The most notable moves were in FX pairs containing sterling, because of the Brexit vote. But the uncertainty that sprung from the surprise result, sent shockwaves through the global financial markets.
The immediate aftershocks of the Brexit referendum have faded somewhat, but other factors still affect the FX markets. Speculation on the timing of further Fed rate hikes and long-term fears of economic weakness, have fuelled uncertainty.
This article answers that question and explores the topic of forex currency volatility as a whole. But before we start, we need to be clear on what volatility is, how we will classify volatile currency pairs and how to adjust volatility protection settings. Of course, you can also check present market movements anytime and in real time on a demo account. When we talk volatility, we are discussing how much a price moves over a certain period of time.
In short, a more volatile market will move more over a given timeframe than a less volatile one. There are different ways to measure volatility, but one of the best-known indicators for this purpose is Average True Range ATR.
The ATR indicator was developed by J. Welles Wilder along with a collection of other well-known methods , in his book New concepts in technical trading. In the commodity market, there is normally a stretch of time between the market closing and reopening. Well if we focus purely on the high-low range, we are ignoring a certain amount of movement when the market gaps on open.
True range is a measure that accounts for this circumstance and is the largest of the following:. Where volatility is concerned, we are only interested in the magnitude of change - not its direction. ATR is an exponential moving average MA of true range. In my opinion, these are the three most volatile currency pairs from late August to early September The results suggest that the outcome of the Brexit referendum is still having an impact on volatility, with regard to GBP.
We do this to make an educated guess about what may be likely for the market in future. Naturally, you are probably now wondering if there is a way to forewarn yourself about likely times of higher volatility. One tool that traders use, is the Economic Calendar. If so, try our guide on the best days per week to trade Forex.

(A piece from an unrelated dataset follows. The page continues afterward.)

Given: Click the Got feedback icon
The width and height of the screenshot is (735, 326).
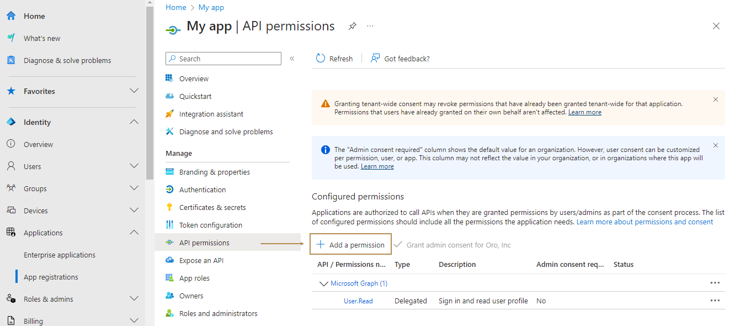Looking at the screenshot, I should click(x=375, y=59).
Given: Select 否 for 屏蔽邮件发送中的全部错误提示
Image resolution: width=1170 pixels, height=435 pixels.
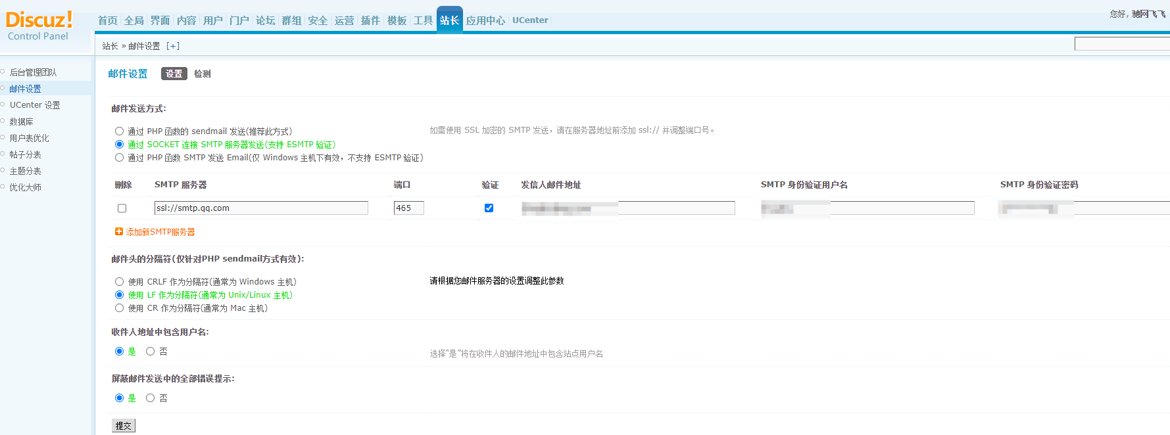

For example, you can use your volatility measure to try and normalise the level of risk you take with each trade. This involves adjusting your trading size, so that it's appropriate to the market's volatility. It stands to reason that your chance of winning or losing, is the same for each position you have right?
This could happen if a loss occurs on a more volatile currency pair, when you haven't adjusted your size accordingly. The usefulness of volatility doesn't stop there - it can also help you choose a market that best suits your trading style. If you are a long-term trend follower, you are probably going to want to trade a less volatile currency. Whipsawing prices will ensure there are times when at least some of your profit will evaporate. On the other hand, if you are a Swing Trader then you probably want more volatile pairs.

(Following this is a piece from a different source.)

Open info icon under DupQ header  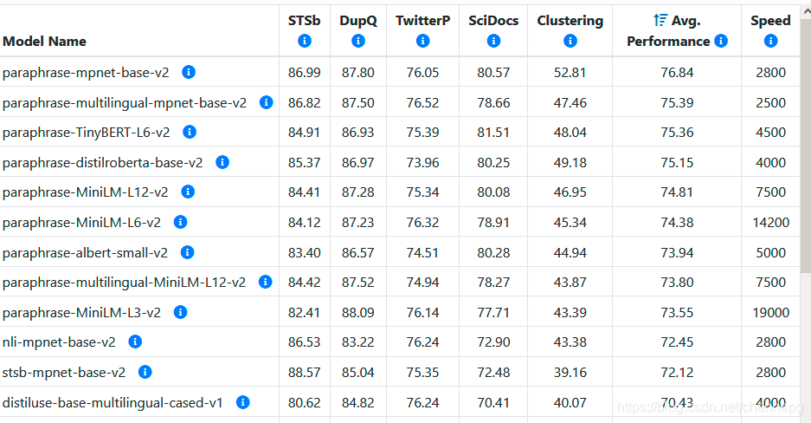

Though it wasn't in the top tier of our list of high volatility currency pairs, you can still see how volatile the FX pair was in this period. The long red candle in the middle is for 24 June , when the market reacted to the outcome of the Brexit vote. Knowledge of a market's volatility, can help to inform your decision on all four of the above - so it's important.

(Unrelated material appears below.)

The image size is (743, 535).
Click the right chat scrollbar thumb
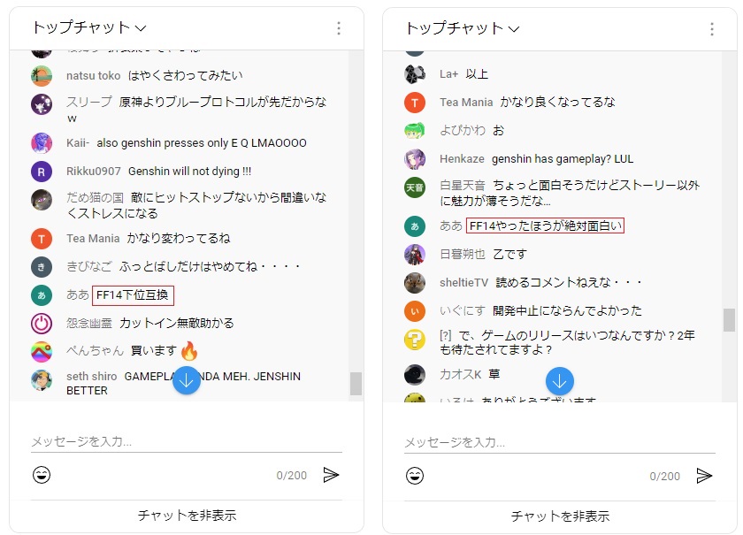[729, 319]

As we said earlier in the article, measuring volatility is dependent on the time frame you are focussing on. What time frame yields the most useful information, will likely depend on what type of trader you are. You will be able to work out what works best for you, through a process of trial and error that's best served via a demo trading account. We hope this discussion of the most volatile currency pairs, will help you add another dimension to your trading. Getting to grips with the most volatile currency pairs.